Reagan refused to moderate his policy, according to what Chebrikov learned from Kennedy, because of Reagan’s political success, which made him stand firm and made him confident he would be re-elected. Kennedy, he reported, was still hoping that Reagan could be stopped in the 1984 election. Reporting further on what Kennedy wrote, Chebrikov wrote:

Kennedy believes that, given the state of current affairs, and in the interests of peace, it would be prudent and timely to undertake the following steps to counter the militaristic policies of Reagan. ..The main purposes of the meeting [between Reagan and Kennedy that the Senator proposed] …would be to arm Soviet officials with explanations regarding problems of nuclear disarmament so they would be better prepared and more convincing during appearances in the USA.

Kennedy suggested that Andropov invite him to Moscow, and asked that the KGB help in trying to “influence Americans.” For that purpose, he proposed that they organize “in August-September of this year [1983] televised interviews with Y.V. Andropov in the USA.” Kennedy suggested that the Soviet leader make a “direct appeal” to Americans, and he assured him that “he and his friends” like Walter Cronkite and Barbara Walters would be willing to help in that task.
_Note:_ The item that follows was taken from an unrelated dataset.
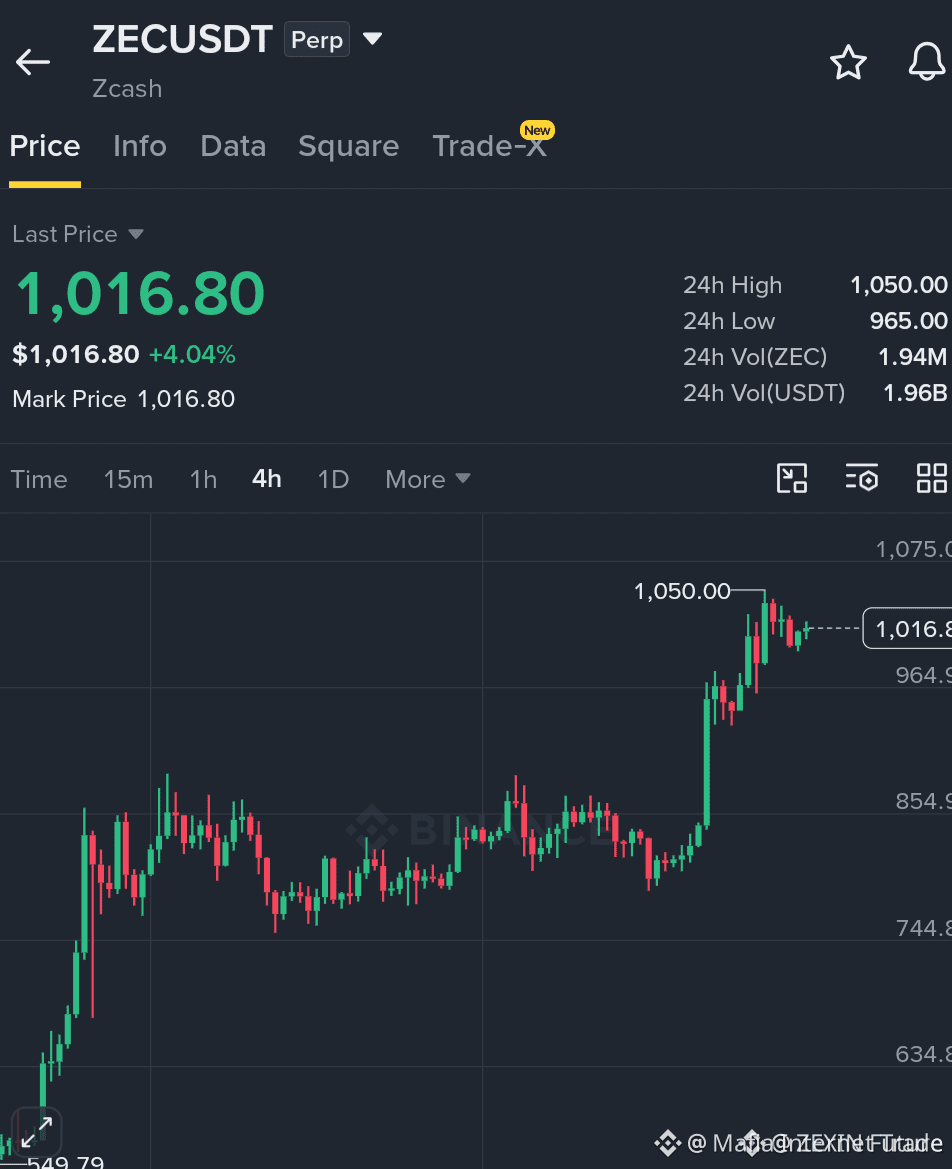Expand chart to fullscreen with arrows icon
Image resolution: width=952 pixels, height=1169 pixels.
coord(36,1132)
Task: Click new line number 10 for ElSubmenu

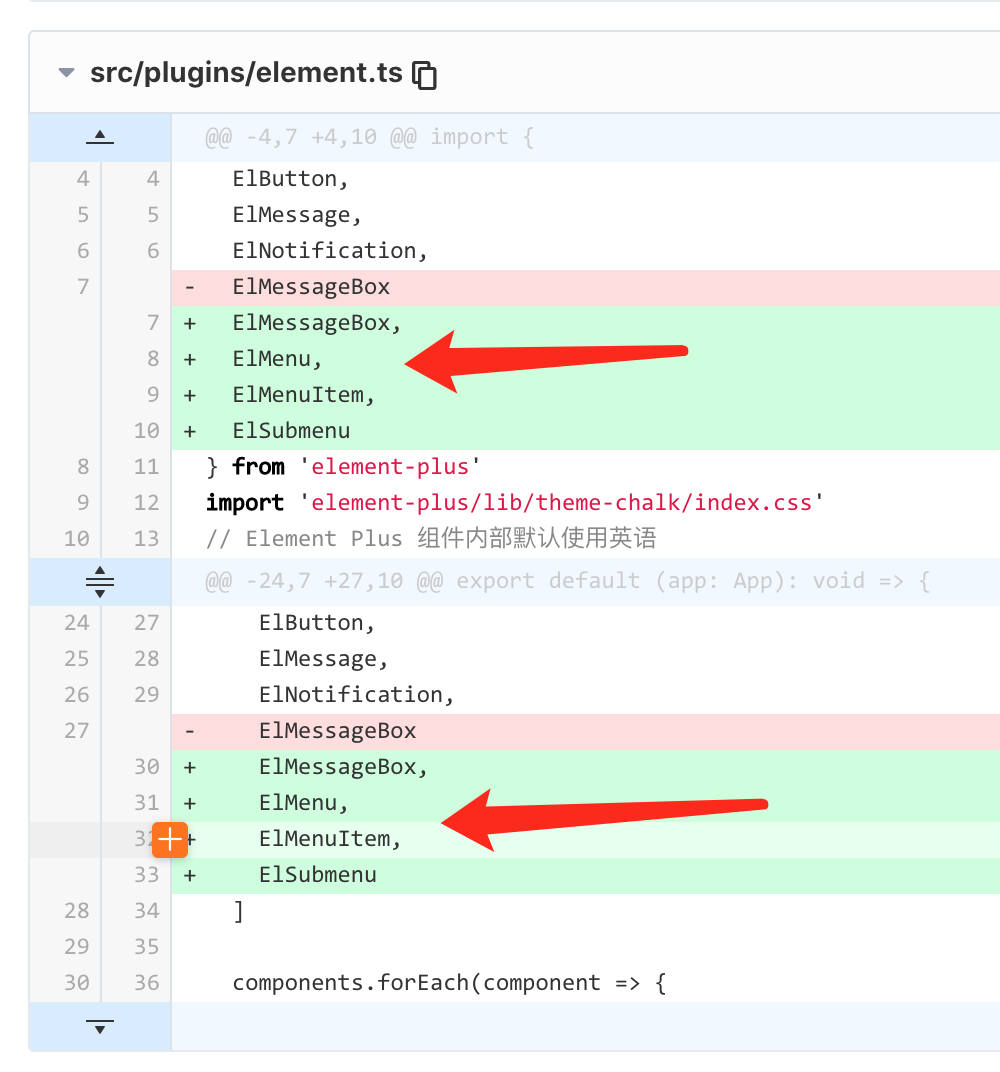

Kennedy also said he would arrange interviews as well for “lower level Soviet officials, particularly from the military [who] would have an opportunity to appeal directly to the American people about the peaceful intentions of the USSR.” Kennedy believed, Chebrikov wrote Andropov, that those on TV would “attract a great deal of attention and interest in the country,” and that Ted Kennedy was convinced “this would receive the maximum resonance in so far as television is the most effective method of mass media and information.”

Since Reagan was pursuing an anti-Soviet policy, it was up to the Soviet Union’s leaders, Chebrikov said Kennedy had argued, to “root out the threat of nuclear war,” “improve Soviet-American relations” and finally “define the safety of the world.” Ted Kennedy, he ended his message to Andropov, “underscored that he eagerly awaits a reply to his appeal.”

If you wonder why Americans don’t know about this, when Kengor revealed this in his book, and then wrote an op-ed about Kennedy’s actions, not one paper would publish it, including The New York Times and the Boston Globe. An editor at the Times told him that he wouldn’t “be able to get it in,” although he was “fascinated” by it. An editor at a West Coast paper that Kengor did not name rejected it, telling him that “I just can’t believe Kennedy would do something that stupid.”

The truth is that Ted Kennedy was doing precisely the same thing Henry Wallace attempted when he was in Truman’s Cabinet back in 1945. Both American politicians viewed the Soviet Union as the power that sought peace and the U.S. as the power that sought war.

Today, tweets from the President of the United States Donald J. Trump seem to suggest both trust of and a growing friendship for today’s Russian leader Vladimir Putin. Of course, Putin was himself a former KGB agent, who obviously learned well the methods of disinformation and propaganda taught him in KGB school decades ago. Now he used these techniques to, as the CIA report put it, to order “an influence campaign in 2016 aimed at the US presidential election. Russia’s goals were to undermine public faith in the US democratic process, denigrate Secretary Clinton, and harm her electability and potential presidency.”

If American foreign policy is to succeed, it behooves those in the Trump administration to strongly tell Trump in a firm manner that Russian aggression such as the takeover of Crimea and attempts to do the same in Ukraine will be strongly opposed by the United States. That means a commitment to keep NATO intact as a force for stability in Europe, and as a counterpoint to attempts of incursion by the Russian military in those areas.

Hopefully Sec. of Defense James Mattis and Homeland Security chief John F. Kelly, who disagreed in their hearings with Trump’s friendly view of Putin will be up to the task. One hopes that President Trump will listen to them. It is not the time for the new administration to show the kind of naiveté and foolishness that Henry Wallace and Ted Kennedy once did. Do they really want to make the same mistake as left-wing liberals did?